The pamplet that we received when we boarded stated that in September of 2012 the Essex Began a $200 million, 18 month extended Drydock planned Maintenance , the largest Non Carrier planned maintenance in navel History including modernization in many systems. It continued to say the Essex is currently conducting work-ups in Preparation for a 2015 deployment.
From Wikipedia I found: http://en.wikipedia.org/wiki/USS_Essex_(LHD-2)
On 16 May 2012, the Essex suffered an apparent steering failure while approaching USNS Yukon for an underway replenishment. The two ships collided causing damage to both ships. There were no injuries and no loss of fuel was reported. Both ships were able to continue to San Diego under their own power.[2] On 19 June 2012 the Navy announced that the ship's commander, Captain Chuck Litchfield, had been relieved of command due to "loss of confidence in his ability to command."[13]

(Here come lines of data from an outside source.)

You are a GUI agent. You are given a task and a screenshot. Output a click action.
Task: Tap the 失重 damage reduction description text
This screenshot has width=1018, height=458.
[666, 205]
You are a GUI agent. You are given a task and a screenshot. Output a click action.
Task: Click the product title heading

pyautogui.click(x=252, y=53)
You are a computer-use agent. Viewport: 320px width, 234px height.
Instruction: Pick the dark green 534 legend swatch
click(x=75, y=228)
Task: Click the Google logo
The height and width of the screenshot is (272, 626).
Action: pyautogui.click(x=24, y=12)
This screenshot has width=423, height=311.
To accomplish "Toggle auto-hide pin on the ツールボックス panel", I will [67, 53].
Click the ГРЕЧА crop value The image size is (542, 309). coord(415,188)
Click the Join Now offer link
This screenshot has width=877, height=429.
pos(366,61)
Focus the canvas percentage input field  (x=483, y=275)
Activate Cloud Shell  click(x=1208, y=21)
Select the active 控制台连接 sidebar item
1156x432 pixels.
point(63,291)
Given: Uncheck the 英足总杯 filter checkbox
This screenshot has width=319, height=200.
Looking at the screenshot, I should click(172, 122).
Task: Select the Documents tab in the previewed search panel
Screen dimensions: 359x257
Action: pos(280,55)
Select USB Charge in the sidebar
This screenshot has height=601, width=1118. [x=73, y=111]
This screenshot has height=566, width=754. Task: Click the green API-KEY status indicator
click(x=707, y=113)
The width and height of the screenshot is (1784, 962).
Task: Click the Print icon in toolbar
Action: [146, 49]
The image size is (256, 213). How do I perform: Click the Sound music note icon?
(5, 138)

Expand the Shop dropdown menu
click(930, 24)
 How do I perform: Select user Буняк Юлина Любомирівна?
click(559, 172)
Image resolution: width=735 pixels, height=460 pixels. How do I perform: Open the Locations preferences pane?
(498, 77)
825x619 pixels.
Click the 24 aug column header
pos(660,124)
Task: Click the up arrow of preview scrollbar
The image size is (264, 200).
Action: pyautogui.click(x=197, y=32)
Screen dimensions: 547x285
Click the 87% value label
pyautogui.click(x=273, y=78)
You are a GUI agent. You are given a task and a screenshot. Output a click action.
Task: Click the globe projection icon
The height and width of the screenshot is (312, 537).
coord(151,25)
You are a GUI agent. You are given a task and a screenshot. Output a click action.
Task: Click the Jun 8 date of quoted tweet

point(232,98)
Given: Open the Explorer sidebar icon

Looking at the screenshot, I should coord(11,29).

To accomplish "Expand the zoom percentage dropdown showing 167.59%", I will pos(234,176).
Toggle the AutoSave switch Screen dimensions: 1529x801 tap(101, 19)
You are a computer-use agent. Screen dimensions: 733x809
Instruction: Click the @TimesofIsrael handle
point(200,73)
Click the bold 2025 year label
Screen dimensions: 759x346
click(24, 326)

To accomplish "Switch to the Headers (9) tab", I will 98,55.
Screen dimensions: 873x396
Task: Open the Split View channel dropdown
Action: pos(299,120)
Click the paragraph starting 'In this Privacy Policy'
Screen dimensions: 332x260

[dated info]The Essex is expected to participate in RIMPAC in Hawaii during June–July 2012 despite damage incurred during the collision.[13]
An investigation determined that the collision was avoidable and caused by improper supervision by Litchfield over his junior bridge crew. Although the Essex's bow had jammed, the investigation determined that better leadership by Litchfield could have prevented the collision. The investigation recommended administrative action against Essex’s executive officer, officer-of-the-deck, conning officer and helm safety officer.[14]
Commanding Officer CAPT Peter M. Mantz has his hands full to turn this ship around.